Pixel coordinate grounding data
------------------------

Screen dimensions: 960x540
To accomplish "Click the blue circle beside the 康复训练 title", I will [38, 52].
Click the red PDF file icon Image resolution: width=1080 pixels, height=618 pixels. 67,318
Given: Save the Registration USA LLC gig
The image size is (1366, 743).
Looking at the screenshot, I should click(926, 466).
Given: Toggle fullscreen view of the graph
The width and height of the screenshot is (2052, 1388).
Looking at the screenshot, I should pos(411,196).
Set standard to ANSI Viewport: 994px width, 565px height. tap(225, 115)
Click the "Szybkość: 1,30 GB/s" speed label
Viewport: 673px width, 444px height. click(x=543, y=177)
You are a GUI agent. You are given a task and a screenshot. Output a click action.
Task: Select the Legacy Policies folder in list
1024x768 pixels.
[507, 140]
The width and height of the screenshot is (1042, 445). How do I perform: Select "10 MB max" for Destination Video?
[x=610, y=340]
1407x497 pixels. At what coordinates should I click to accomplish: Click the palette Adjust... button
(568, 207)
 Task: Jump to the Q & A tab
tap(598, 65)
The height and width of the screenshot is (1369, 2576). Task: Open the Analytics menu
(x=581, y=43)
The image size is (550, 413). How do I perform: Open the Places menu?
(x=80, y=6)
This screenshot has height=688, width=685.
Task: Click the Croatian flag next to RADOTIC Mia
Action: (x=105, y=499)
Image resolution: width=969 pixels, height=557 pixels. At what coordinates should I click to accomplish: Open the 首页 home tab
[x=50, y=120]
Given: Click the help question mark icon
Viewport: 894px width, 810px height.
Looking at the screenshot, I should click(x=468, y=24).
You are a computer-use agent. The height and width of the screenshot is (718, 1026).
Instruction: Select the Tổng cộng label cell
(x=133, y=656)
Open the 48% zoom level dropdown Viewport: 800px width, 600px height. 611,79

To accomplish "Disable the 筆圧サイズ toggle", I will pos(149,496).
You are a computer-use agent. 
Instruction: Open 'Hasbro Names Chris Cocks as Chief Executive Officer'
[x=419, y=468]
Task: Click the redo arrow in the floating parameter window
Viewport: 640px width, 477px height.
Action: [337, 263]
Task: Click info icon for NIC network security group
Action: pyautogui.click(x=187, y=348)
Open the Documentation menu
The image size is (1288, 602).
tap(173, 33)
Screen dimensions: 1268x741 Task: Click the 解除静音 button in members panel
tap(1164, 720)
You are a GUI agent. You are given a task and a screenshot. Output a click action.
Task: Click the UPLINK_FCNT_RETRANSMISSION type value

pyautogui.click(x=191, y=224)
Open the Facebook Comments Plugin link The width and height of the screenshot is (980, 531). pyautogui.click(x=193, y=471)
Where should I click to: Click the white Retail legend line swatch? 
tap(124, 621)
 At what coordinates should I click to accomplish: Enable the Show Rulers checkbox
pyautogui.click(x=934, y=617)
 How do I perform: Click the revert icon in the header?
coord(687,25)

------------------------

Print all the entries exactly as written.

Screen dimensions: 960x540
To accomplish "Click the blue circle beside the 康复训练 title", I will [38, 52].
Click the red PDF file icon Image resolution: width=1080 pixels, height=618 pixels. 67,318
Given: Save the Registration USA LLC gig
The image size is (1366, 743).
Looking at the screenshot, I should click(926, 466).
Given: Toggle fullscreen view of the graph
The width and height of the screenshot is (2052, 1388).
Looking at the screenshot, I should pos(411,196).
Set standard to ANSI Viewport: 994px width, 565px height. tap(225, 115)
Click the "Szybkość: 1,30 GB/s" speed label
Viewport: 673px width, 444px height. click(x=543, y=177)
You are a GUI agent. You are given a task and a screenshot. Output a click action.
Task: Select the Legacy Policies folder in list
1024x768 pixels.
[507, 140]
The width and height of the screenshot is (1042, 445). How do I perform: Select "10 MB max" for Destination Video?
[x=610, y=340]
1407x497 pixels. At what coordinates should I click to accomplish: Click the palette Adjust... button
(568, 207)
 Task: Jump to the Q & A tab
tap(598, 65)
The height and width of the screenshot is (1369, 2576). Task: Open the Analytics menu
(x=581, y=43)
The image size is (550, 413). How do I perform: Open the Places menu?
(x=80, y=6)
This screenshot has height=688, width=685.
Task: Click the Croatian flag next to RADOTIC Mia
Action: (x=105, y=499)
Image resolution: width=969 pixels, height=557 pixels. At what coordinates should I click to accomplish: Open the 首页 home tab
[x=50, y=120]
Given: Click the help question mark icon
Viewport: 894px width, 810px height.
Looking at the screenshot, I should click(x=468, y=24).
You are a computer-use agent. The height and width of the screenshot is (718, 1026).
Instruction: Select the Tổng cộng label cell
(x=133, y=656)
Open the 48% zoom level dropdown Viewport: 800px width, 600px height. 611,79

To accomplish "Disable the 筆圧サイズ toggle", I will pos(149,496).
You are a computer-use agent. 
Instruction: Open 'Hasbro Names Chris Cocks as Chief Executive Officer'
[x=419, y=468]
Task: Click the redo arrow in the floating parameter window
Viewport: 640px width, 477px height.
Action: [337, 263]
Task: Click info icon for NIC network security group
Action: pyautogui.click(x=187, y=348)
Open the Documentation menu
The image size is (1288, 602).
tap(173, 33)
Screen dimensions: 1268x741 Task: Click the 解除静音 button in members panel
tap(1164, 720)
You are a GUI agent. You are given a task and a screenshot. Output a click action.
Task: Click the UPLINK_FCNT_RETRANSMISSION type value

pyautogui.click(x=191, y=224)
Open the Facebook Comments Plugin link The width and height of the screenshot is (980, 531). pyautogui.click(x=193, y=471)
Where should I click to: Click the white Retail legend line swatch? 
tap(124, 621)
 At what coordinates should I click to accomplish: Enable the Show Rulers checkbox
pyautogui.click(x=934, y=617)
 How do I perform: Click the revert icon in the header?
coord(687,25)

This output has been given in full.